Some 55,000 education workers in Canada's Ontario province walked off the job Friday, risking huge fines for defying a strike ban that was backed by the extraordinary use of special powers in the nation's constitution.
After talks with the Canadian Union of Public Employees (CUPE) collapsed this week, the government of Ontario rushed through legislation to block a strike and try to keep the province's students in schools.
The back to work legislation was pretty standard, except that it included the controversial use of a so-called notwithstanding clause in the constitution to lock the workers into a four-year contract and pre-empt court challenges, which Prime Minister Justin Trudeau said was "wrong."
The uniquely Canadian override power allows provincial governments to effectively strip away some of Canadians' constitutional civil rights on a case by case basis, for up to five years. Use of the power is hotly debated within Canada.
CUPE called the legislation an attack on all workers' bargaining rights and staged a strike anyway, forcing hundreds of schools across Ontario to close.
The union also warned that the school support workers would not return to the job anytime soon, and that other unions may join in.
Gabriel Dolo-Cooper, an educational assistant in Ottawa, said the Ontario government's actions were "not fair."
"I understand the pandemic was hard on everybody," he told AFP. "But myself and my colleagues, we're working two or three jobs just to make ends meet."
The contract imposed on workers includes raises of 1.5 to 2.5 percent -- far lower than the union demanded in order to meet surging costs of living.
"This is a very important fight," Dolo-Cooper said in relation to hundreds of pickets that popped up across Ontario. "We must make our voices heard."
CUPE president Mark Hancock accused the Ontario government of "trampling on workers' rights."
"This isn't just about education workers, this is about the rights of all working people across the country," he said in a statement.
- 220 million dollars in daily fines -
The striking workers face daily fines of up to Can$4,000 while the union itself could be on the hook for Can$500,000. The total amounts to a whopping Can$220.5 million (US$163.6 million) per day.
Ontario Education Minister Stephen Lecce defended the use of the override power in a failed bid to pre-empt the labour strife, saying students had faced enough disruptions caused by the pandemic over the past two years.
"Nothing matters more right now than getting all students back in the classroom and we will use every tool available to us to do so," he said.
Pressed on the use of extraordinary powers to achieve those ends, he'd previously insisted: "This is not a normal time in society."
The notwithstanding clause had never been used in Ontario before Premier Doug Ford, a conservative, took office. He has now used it or threatened to use it three times since 2018, including previously to reduce the size of Toronto's city council and limit third-party advertising in elections.
Quebec, which has used it in the past in support of the French language, recently came under fire for applying it to prohibit public servants from wearing religious symbols such as crosses or hijabs.
The Canadian Civil Liberties Association warned in the Ontario case that the rights of Canadian workers were "being shredded before our very eyes."

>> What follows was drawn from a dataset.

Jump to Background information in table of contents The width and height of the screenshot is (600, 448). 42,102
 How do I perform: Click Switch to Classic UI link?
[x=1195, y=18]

In Ottawa, Trudeau and several of his ministers warned against the overuse of the notwithstanding clause, saying its latest use by Ontario was "an affront to democracy."
The clause is supposed to "safeguard parliamentary supremacy, but as a last word," said Justice Minister David Lametti, vowing a review of its use.
At a news conference, Trudeau, a Liberal, said after raising his concerns with Ford, "Canadians should be extremely worried about the increased commonality of provincial governments using the notwithstanding clause preemptively to suspend their fundamental rights and freedoms.